8.26.2010

my last full day of being pregnant

...that seems so crazy! We found out we were pregnant on January first, so I have been pregnant every single day of this 2010 year. It's been quite the adventure! I know I always say that about being pregnant but it really is just a little personal adventure. Everyday new and exciting/not exciting/weird/gross/unexpected things happen to you and you just never know what you're going to get! There are so many things about my pregnancy that have surprised me, things that have happened or not happened that I thought for sure when I was pregnant would be different. And then there have been things that I never even knew would happen that have surprised me. Overall I have felt really good about my pregnancy. It went by really fast for me (except for this last month.. that was crawling by). And I've been healthy the whole time. Of course there have been some ups and downs (and I've posted most of them on here) but all in all I've been really blessed, Paul's been really blessed and also been a HUGE blessing to me, and our baby has been really blessed. Because of all of our circumstances, I have such a firm testimony that this little baby girl is so meant to come to Earth right now and join our family.
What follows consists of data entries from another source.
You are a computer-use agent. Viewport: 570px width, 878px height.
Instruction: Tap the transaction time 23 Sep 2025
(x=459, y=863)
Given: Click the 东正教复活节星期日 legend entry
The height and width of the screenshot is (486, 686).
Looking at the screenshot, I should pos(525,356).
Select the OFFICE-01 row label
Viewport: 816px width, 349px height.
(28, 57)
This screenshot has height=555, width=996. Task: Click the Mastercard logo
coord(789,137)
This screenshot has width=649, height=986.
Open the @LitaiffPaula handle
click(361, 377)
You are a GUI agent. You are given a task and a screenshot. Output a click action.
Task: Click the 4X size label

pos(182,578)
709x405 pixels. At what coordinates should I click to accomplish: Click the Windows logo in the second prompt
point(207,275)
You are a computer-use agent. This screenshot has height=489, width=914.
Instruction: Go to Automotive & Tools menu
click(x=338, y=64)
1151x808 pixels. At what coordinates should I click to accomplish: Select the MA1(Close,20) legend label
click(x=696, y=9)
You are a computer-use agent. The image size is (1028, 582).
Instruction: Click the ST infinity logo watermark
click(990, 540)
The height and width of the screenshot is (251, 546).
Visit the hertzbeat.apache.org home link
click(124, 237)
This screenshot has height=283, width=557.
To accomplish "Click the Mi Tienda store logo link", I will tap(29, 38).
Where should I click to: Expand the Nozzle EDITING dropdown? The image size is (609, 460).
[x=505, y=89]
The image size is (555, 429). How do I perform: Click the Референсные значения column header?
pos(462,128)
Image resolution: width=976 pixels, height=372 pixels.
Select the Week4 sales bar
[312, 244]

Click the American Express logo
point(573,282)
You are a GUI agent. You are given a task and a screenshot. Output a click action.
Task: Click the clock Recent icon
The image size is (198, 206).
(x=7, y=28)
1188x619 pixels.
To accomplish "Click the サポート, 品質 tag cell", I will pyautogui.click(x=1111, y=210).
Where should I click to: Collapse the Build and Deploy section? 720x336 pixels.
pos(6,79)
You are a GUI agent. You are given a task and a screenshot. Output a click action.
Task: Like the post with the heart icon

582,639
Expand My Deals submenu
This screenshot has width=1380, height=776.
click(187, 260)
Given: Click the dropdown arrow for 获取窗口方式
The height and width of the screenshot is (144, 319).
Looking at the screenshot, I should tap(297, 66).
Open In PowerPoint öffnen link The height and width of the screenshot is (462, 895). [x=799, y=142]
Even through our little risks that we've experienced and everything doctors have said I just know she will be perfect and that she will be the perfect baby for us to have. I'm so glad that Heavenly Father has a plan for all of us and that He has created families because they are without a doubt the most important unit on Earth, and forever after that into eternity. I'm so thankful that I could be so lucky to have this pregnancy experience and grow this little life inside of me.
(look at that belly! It gets so lop-sided too)
I can't believe that TOMORROW I will finally meet my baby Caitlin and put a face with the name and little person who's been wiggling around in there for so long. I can't even explain how excited we are to see her and see what she looks like and just snuggle her all the time. I'm not scared for delivery anymore (ok maybe still a tiny bit) but mostly I just feel ready, I feel empowered and I feel like I can do it and it will go fine. I'm so glad that I've had this time to prepare over the last month, even though everyone was telling me I was for sure going to be early, the timing has worked out really well and everything is in place for her to come into our lives. I can't believe that tomorrow we will truly be parents!!
Wish me luck!

2 comments:

  1. this made me get teary eyed! you are going to be such a great mom. i cant wait to meet caitlin! i wish so badly i could be there for this. miss you.